■ WHAT THE TASK ASKS: Once you have located the line containing "The width and height of the screenshot is (1024, 747)." in the material below, return it exactly along with each line after it through the line containing "Screen dimensions: 1200x689".

■ MATERIAL SUPPLIED:
*** Block opens ***

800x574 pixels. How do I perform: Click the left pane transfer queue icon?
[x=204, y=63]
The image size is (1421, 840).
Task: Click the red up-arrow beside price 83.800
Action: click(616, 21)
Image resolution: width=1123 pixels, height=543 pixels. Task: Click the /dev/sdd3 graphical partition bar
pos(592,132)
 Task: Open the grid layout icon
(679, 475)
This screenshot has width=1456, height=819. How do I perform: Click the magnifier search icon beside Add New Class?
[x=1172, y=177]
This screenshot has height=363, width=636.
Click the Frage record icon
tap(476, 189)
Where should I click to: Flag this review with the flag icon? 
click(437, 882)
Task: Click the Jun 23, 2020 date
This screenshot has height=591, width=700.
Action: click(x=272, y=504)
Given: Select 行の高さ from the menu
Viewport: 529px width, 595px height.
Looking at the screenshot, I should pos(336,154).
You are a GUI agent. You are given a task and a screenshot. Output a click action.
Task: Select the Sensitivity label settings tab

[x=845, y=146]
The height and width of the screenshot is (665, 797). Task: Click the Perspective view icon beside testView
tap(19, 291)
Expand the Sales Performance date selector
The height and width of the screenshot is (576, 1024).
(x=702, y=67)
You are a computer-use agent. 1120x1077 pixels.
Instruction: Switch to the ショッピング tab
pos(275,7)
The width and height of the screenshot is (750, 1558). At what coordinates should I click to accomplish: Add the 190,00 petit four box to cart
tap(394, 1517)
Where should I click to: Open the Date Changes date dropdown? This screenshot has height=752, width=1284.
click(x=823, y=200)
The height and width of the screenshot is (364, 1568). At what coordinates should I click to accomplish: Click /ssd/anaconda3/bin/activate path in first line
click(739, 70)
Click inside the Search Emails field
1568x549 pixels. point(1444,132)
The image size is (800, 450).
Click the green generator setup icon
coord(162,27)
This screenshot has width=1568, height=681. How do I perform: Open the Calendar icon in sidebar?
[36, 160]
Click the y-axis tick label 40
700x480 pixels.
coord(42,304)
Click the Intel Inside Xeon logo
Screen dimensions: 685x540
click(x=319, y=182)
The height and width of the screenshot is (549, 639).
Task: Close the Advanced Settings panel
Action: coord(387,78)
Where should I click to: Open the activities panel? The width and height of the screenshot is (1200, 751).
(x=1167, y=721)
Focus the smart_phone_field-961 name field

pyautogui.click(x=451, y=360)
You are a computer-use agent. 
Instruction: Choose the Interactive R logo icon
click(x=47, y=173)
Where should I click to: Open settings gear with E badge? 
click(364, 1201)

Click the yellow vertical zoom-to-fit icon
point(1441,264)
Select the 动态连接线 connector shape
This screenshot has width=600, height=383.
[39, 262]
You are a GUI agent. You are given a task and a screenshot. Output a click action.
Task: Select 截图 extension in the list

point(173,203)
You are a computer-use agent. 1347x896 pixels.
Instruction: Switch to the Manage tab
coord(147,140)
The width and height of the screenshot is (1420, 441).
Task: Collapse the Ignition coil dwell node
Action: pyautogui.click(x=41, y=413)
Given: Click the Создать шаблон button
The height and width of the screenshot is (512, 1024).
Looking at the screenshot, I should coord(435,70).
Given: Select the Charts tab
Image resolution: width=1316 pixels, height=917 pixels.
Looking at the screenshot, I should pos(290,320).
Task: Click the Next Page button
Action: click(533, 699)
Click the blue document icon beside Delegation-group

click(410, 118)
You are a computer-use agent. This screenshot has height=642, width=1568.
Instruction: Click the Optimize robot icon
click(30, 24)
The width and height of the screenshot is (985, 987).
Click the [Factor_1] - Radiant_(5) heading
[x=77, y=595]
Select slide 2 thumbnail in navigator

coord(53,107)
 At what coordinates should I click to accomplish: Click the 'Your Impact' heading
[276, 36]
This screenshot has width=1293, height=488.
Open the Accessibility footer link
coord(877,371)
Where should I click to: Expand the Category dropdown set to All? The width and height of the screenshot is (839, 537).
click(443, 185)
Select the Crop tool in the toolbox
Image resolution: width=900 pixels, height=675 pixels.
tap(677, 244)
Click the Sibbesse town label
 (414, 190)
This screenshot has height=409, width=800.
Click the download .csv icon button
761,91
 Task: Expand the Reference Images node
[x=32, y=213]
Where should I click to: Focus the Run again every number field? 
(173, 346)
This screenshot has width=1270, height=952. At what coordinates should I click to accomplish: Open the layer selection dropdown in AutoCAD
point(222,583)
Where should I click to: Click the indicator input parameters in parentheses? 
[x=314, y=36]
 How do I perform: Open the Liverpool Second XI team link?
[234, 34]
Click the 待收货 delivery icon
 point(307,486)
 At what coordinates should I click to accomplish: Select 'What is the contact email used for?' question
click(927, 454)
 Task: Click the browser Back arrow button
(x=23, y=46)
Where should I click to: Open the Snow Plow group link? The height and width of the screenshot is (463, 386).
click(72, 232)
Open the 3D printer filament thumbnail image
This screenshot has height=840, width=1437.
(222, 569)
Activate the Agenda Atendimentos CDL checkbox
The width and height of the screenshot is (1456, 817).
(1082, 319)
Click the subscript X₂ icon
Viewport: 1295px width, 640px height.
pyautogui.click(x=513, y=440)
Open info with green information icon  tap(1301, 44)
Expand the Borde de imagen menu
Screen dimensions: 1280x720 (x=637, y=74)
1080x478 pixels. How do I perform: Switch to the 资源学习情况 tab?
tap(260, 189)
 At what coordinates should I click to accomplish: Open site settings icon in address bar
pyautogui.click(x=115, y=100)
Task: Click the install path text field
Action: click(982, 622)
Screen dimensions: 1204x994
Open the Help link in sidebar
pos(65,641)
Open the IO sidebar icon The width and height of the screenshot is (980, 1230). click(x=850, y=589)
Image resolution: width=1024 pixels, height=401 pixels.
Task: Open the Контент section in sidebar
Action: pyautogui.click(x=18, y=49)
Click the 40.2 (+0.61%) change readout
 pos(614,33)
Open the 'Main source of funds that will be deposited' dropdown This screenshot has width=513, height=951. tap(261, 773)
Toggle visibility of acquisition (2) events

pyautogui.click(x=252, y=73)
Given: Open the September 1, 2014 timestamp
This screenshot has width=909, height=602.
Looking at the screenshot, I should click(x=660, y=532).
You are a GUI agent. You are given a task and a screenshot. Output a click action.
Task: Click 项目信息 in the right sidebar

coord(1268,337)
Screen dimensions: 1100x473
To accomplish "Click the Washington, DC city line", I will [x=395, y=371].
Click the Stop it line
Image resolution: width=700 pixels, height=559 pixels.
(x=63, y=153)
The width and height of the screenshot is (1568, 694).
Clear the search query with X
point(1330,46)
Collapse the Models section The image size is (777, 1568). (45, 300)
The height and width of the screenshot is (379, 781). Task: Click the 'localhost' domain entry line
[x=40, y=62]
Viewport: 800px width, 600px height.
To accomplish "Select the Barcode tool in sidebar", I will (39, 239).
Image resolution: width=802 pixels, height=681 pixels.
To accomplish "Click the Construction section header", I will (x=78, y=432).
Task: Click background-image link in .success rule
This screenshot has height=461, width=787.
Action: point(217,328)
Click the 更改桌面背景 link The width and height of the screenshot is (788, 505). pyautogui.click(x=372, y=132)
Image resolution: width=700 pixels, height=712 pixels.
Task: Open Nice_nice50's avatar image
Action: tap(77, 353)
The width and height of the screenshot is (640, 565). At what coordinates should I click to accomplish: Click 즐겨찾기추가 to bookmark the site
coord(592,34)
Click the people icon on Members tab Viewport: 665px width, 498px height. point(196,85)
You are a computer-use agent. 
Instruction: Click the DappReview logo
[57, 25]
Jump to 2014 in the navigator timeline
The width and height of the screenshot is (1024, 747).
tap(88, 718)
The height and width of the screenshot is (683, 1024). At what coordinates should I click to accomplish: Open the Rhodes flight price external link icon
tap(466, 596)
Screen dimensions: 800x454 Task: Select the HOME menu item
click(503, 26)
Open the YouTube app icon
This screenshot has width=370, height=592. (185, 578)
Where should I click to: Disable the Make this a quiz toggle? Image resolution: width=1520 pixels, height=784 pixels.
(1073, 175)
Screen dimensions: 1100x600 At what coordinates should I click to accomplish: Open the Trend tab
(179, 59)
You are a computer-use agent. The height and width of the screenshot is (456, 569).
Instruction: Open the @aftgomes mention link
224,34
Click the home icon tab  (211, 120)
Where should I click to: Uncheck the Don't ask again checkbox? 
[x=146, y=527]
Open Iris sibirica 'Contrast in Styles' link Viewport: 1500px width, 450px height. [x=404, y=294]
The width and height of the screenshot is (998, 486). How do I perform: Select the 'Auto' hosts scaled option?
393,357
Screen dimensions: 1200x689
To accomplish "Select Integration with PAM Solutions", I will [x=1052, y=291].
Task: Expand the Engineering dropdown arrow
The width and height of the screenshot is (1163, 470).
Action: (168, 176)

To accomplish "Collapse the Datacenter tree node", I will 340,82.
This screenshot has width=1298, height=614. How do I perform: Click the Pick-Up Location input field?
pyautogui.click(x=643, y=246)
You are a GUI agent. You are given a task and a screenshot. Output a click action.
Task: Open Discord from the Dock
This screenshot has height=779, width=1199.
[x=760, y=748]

*** Block closes ***

■ TASK RESULT:
The width and height of the screenshot is (1024, 747).
tap(88, 718)
The height and width of the screenshot is (683, 1024). At what coordinates should I click to accomplish: Open the Rhodes flight price external link icon
tap(466, 596)
Screen dimensions: 800x454 Task: Select the HOME menu item
click(503, 26)
Open the YouTube app icon
This screenshot has width=370, height=592. (185, 578)
Where should I click to: Disable the Make this a quiz toggle? Image resolution: width=1520 pixels, height=784 pixels.
(1073, 175)
Screen dimensions: 1100x600 At what coordinates should I click to accomplish: Open the Trend tab
(179, 59)
You are a computer-use agent. The height and width of the screenshot is (456, 569).
Instruction: Open the @aftgomes mention link
224,34
Click the home icon tab  (211, 120)
Where should I click to: Uncheck the Don't ask again checkbox? 
[x=146, y=527]
Open Iris sibirica 'Contrast in Styles' link Viewport: 1500px width, 450px height. [x=404, y=294]
The width and height of the screenshot is (998, 486). How do I perform: Select the 'Auto' hosts scaled option?
393,357
Screen dimensions: 1200x689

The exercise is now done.